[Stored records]
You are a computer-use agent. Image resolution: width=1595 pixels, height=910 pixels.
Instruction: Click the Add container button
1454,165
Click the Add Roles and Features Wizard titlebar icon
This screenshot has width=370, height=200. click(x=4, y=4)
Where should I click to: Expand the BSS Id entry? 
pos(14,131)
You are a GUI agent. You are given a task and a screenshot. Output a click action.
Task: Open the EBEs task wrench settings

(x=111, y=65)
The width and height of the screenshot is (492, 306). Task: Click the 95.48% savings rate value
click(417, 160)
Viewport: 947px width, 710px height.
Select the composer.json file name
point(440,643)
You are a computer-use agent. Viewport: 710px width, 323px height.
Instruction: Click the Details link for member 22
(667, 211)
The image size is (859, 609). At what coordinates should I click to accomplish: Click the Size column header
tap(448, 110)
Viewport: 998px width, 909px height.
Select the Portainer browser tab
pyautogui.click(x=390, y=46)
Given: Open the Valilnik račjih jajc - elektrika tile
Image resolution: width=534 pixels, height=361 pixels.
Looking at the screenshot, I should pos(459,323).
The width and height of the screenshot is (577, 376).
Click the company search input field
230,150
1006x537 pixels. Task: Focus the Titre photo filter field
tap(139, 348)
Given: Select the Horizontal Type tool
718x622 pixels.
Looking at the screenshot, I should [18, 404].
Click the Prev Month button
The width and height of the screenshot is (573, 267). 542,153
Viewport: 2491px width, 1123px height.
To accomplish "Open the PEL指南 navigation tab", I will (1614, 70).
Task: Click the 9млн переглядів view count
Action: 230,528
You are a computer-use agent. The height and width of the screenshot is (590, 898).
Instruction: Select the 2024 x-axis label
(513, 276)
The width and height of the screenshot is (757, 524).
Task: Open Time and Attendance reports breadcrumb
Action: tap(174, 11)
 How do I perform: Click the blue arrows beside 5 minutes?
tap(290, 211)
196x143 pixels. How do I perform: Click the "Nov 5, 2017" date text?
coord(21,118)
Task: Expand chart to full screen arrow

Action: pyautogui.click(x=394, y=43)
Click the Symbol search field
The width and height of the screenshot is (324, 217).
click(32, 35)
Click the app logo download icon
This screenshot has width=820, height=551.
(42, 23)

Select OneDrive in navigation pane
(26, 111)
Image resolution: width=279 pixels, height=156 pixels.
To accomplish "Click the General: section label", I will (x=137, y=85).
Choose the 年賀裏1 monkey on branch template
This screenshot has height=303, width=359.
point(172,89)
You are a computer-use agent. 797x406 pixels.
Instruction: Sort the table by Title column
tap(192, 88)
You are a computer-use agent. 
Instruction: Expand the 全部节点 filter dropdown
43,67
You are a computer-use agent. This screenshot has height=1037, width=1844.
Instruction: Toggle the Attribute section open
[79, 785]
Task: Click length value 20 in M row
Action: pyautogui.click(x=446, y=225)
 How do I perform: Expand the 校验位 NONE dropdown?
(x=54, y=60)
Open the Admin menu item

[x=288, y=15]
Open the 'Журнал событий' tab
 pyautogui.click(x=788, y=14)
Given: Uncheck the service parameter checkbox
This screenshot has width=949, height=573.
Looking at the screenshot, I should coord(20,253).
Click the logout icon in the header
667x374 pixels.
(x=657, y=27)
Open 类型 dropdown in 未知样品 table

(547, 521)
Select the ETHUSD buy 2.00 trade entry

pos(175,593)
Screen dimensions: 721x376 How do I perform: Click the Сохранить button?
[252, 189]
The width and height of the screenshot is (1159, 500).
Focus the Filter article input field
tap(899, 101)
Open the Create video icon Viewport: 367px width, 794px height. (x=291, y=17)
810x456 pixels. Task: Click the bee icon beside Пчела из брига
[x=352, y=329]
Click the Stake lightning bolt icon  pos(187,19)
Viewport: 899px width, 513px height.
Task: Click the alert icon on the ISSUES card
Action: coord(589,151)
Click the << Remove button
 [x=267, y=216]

● ASSIGNMENT: The lines from the one containing "How do I perform: Expand" through the end of the data are to be copied exactly, the first and last of them included.

● EXERCISE ANSWER:
 How do I perform: Expand the 校验位 NONE dropdown?
(x=54, y=60)
Open the Admin menu item

[x=288, y=15]
Open the 'Журнал событий' tab
 pyautogui.click(x=788, y=14)
Given: Uncheck the service parameter checkbox
This screenshot has width=949, height=573.
Looking at the screenshot, I should coord(20,253).
Click the logout icon in the header
667x374 pixels.
(x=657, y=27)
Open 类型 dropdown in 未知样品 table

(547, 521)
Select the ETHUSD buy 2.00 trade entry

pos(175,593)
Screen dimensions: 721x376 How do I perform: Click the Сохранить button?
[252, 189]
The width and height of the screenshot is (1159, 500).
Focus the Filter article input field
tap(899, 101)
Open the Create video icon Viewport: 367px width, 794px height. (x=291, y=17)
810x456 pixels. Task: Click the bee icon beside Пчела из брига
[x=352, y=329]
Click the Stake lightning bolt icon  pos(187,19)
Viewport: 899px width, 513px height.
Task: Click the alert icon on the ISSUES card
Action: coord(589,151)
Click the << Remove button
 [x=267, y=216]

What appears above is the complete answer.